Cet accord permettra une levée des sanctions économiques qui pèsent sur la République islamique et marque un tournant dans les relations de Téhéran avec les pays occidentaux, qui soupçonnent la République islamique d'avoir utilisé son programme nucléaire civil comme couverture pour chercher à développer un savoir-faire en matière d'armement nucléaire.

Les premières sanctions pourront être levées à partir du premier semestre 2016

Le texte encadrera le programme nucléaire de Téhéran pendant au moins dix ans en échange de la suspension progressive des sanctions économiques qui pèsent sur l'économie du pays et notamment sur ses exportations pétrolières, si la République islamique respecte ses premiers engagements.

L'accord prévoit un maintien pendant cinq ans de l'embargo des Nations unies visant les importations d'armes par l'Iran, mais des livraisons d'armes seront possibles avec un accord de l'ONU, selon le chef de la diplomatie russe. Embargo également concernant les technologies de missiles et ne pourrait être levé pendant huit ans.

Téhéran a accepté un accès des sites militaires dans le cadre du Protocole additionnel qui permet un contrôle renforcé du programme nucléaire iranien, mais un accès « limité » selon les négociateurs iraniens. L’Iran s'engage à réduire ses capacités nucléaires et va par exemple diminuer son stock d'uranium enrichi et réduire de deux tiers le nombre de ses centrifugeuses pendant 10 ans.

Les explications et l'analyse à Vienne de Ludovic Piedtenu avec Frédéric Métézeau

Le monde se réjouit mais reste vigilant

Allocution de Barack Obama sur l'accord iranien
Allocution de Barack Obama sur l'accord iranien © capture d'écran

"Grand soupir de soulagement" pour Vladimir Poutine, l'accord conclu sur le programme nucléaire iranien est "suffisamment robuste" pour durer plus de dix ans, a déclaré Laurent Fabius.
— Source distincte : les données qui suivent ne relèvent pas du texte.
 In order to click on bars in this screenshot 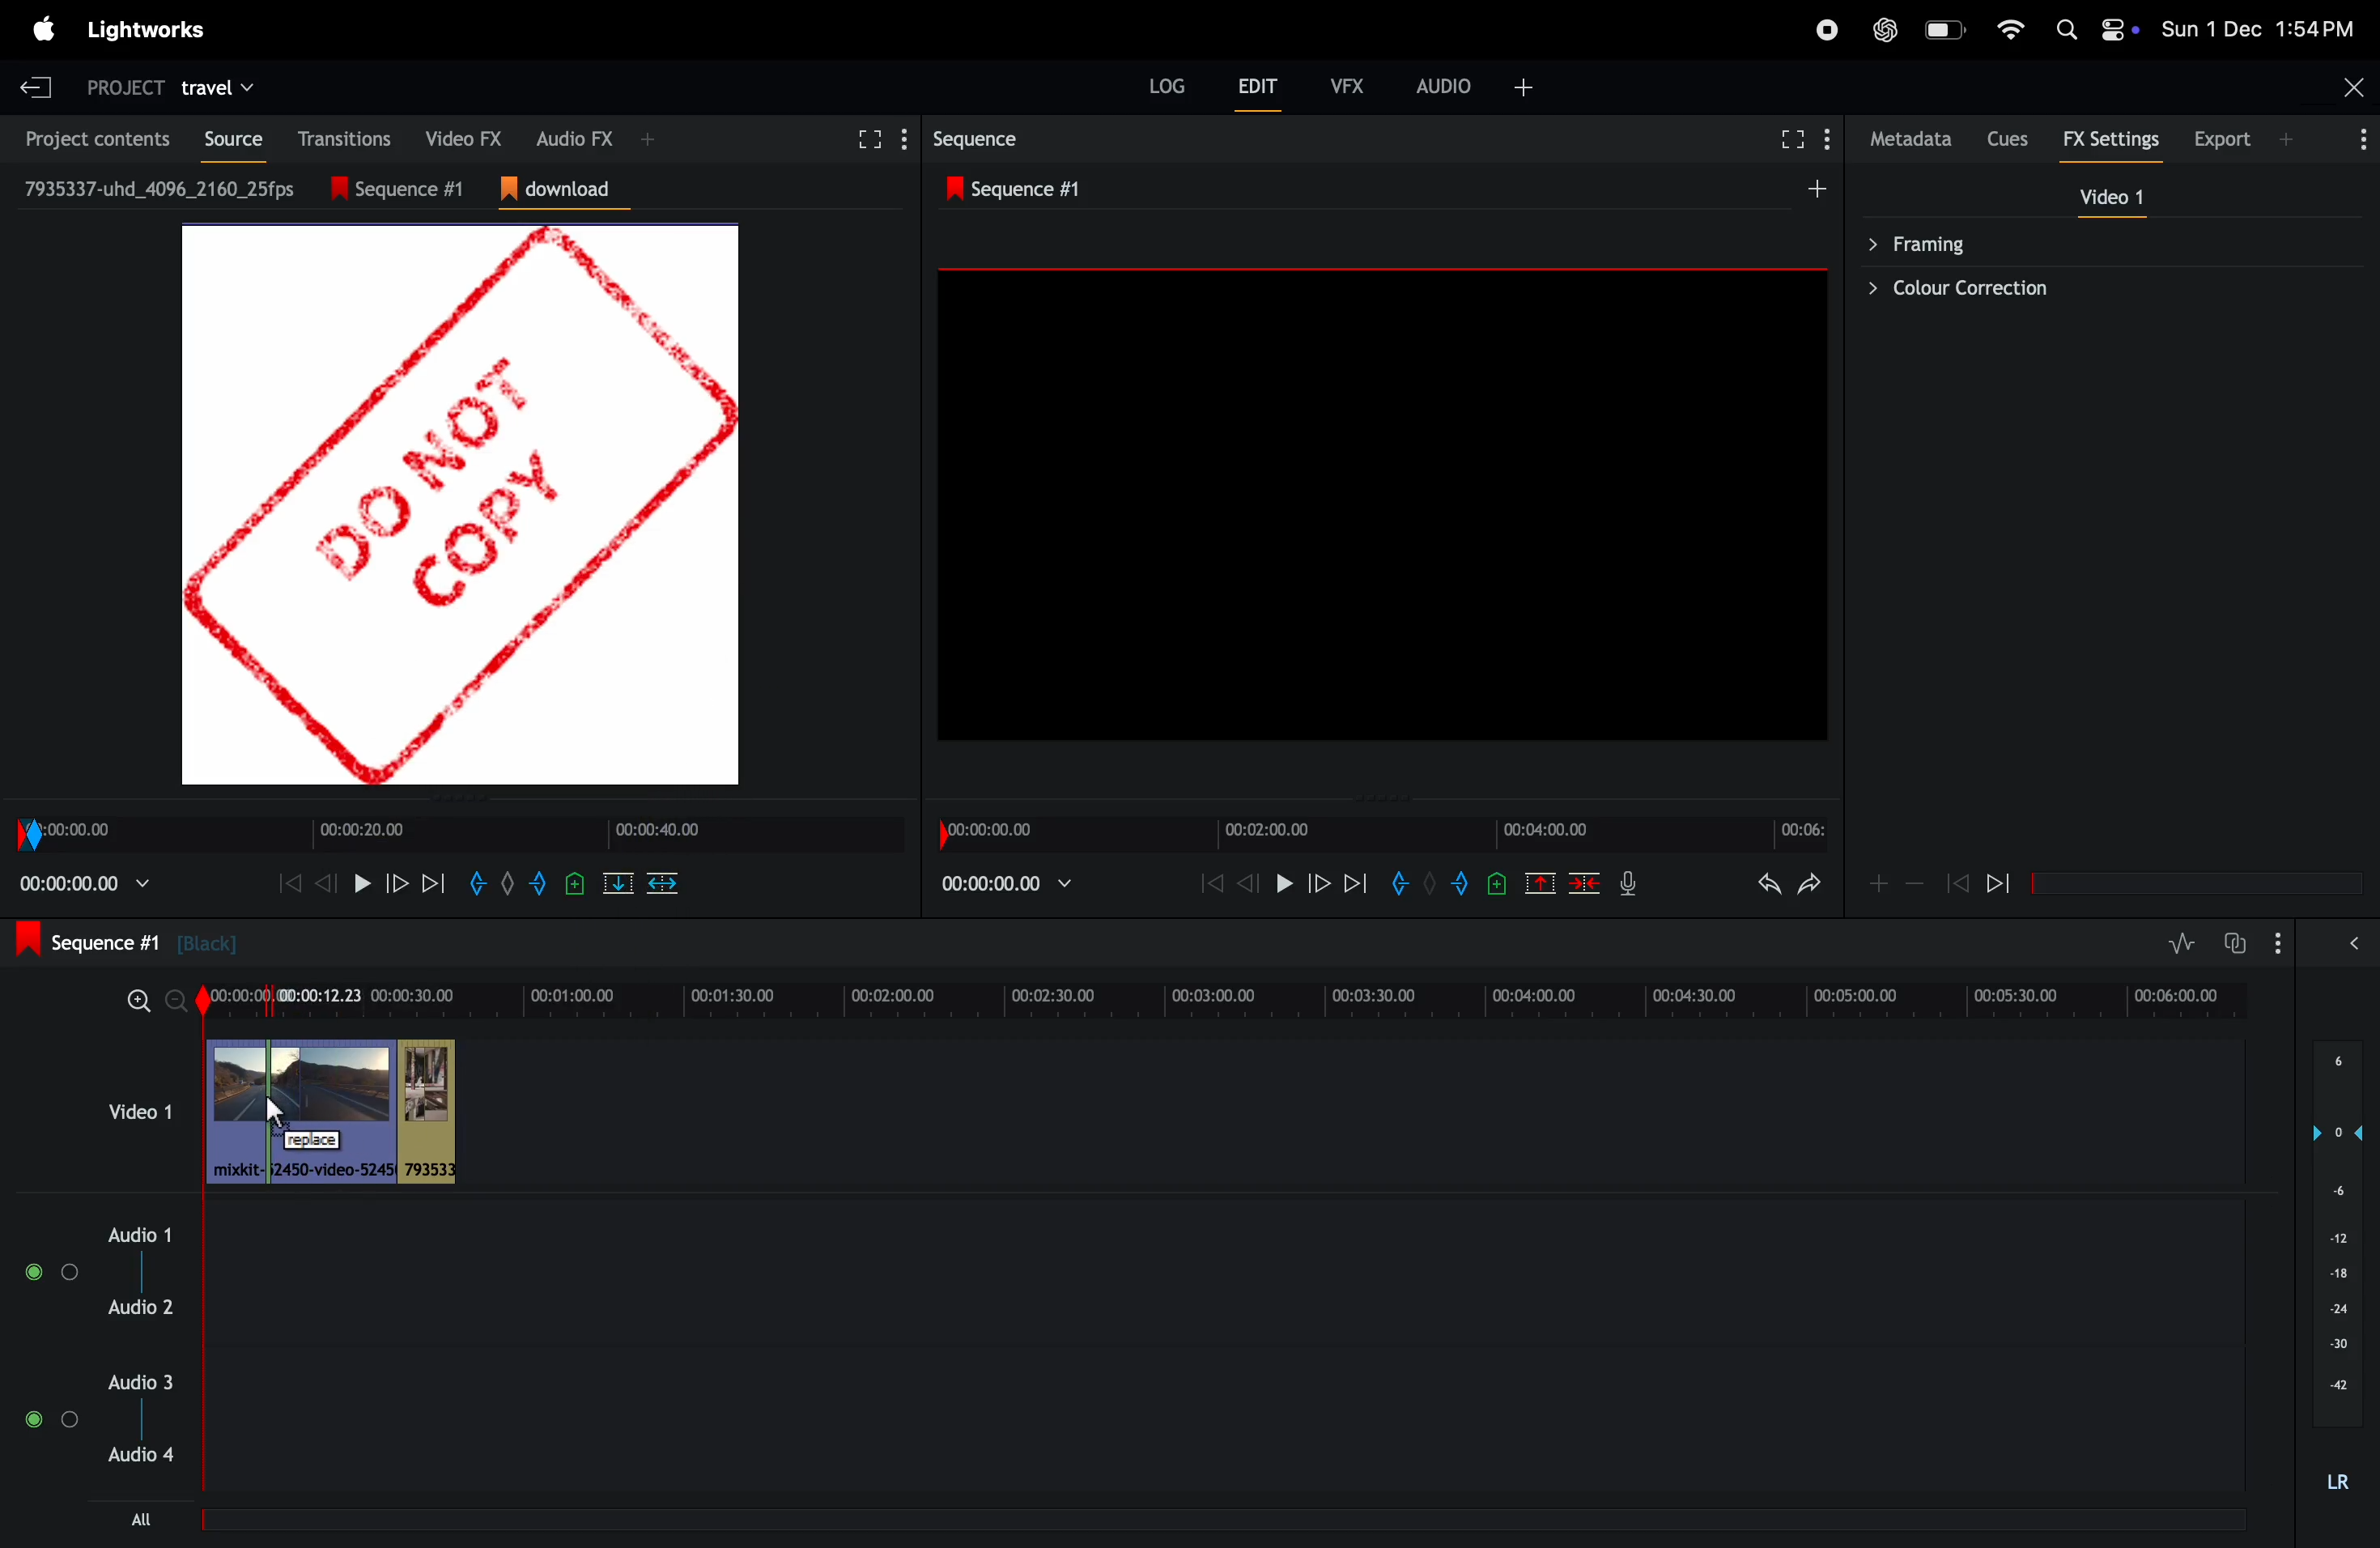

Le ministre des affaires étrangères explique, dans une interview au Monde, il indique en outre que les grandes puissances parties prenantes aux négociations seront "particulièrement" vigilantes sur l'usage que fera la République islamique des importants fonds qu'elle récupèrera avec la levée des sanctions internationales, afin qu'ils ne servent pas à financer des milices chiites au Proche-Orient.

C’est exactement ce qu’Obama vient d’annoncer à la télévision américaine. Une allocution retransmise par la télévision iranienne: "l'accord avec l'Iran fondé sur les vérifications, pas la confiance".

Benjamin Netanyahu a immédiatement qualifié l'accord d'"erreur historique" puisque selon le Premier ministre israélien l’Iran va utiliser ses nouvelles entrées financières pour "faire fonctionner sa machine de terreur, son agression et son expansion au Moyen-Orient et dans le monde entier".

Les explications de Danielle Tabor à Jérusalem

Ce dénouement marque un succès majeur pour Barack Obama, deux semaines après la réconciliation avec Cuba. Mais le Président doit encore soumettre l’accord au Congrès, contrôlé par les Républicains très méfiants envers Téhéran, voire carrément opposés. Le président a averti les représentants : il mettra son veto à toute tentative d'empêcher l’application de l’accord.

Succès également pour le président modéré iranien Hassan Rohani élu à la présidence iranienne en 2013 sur la promesse de levée des sanctions.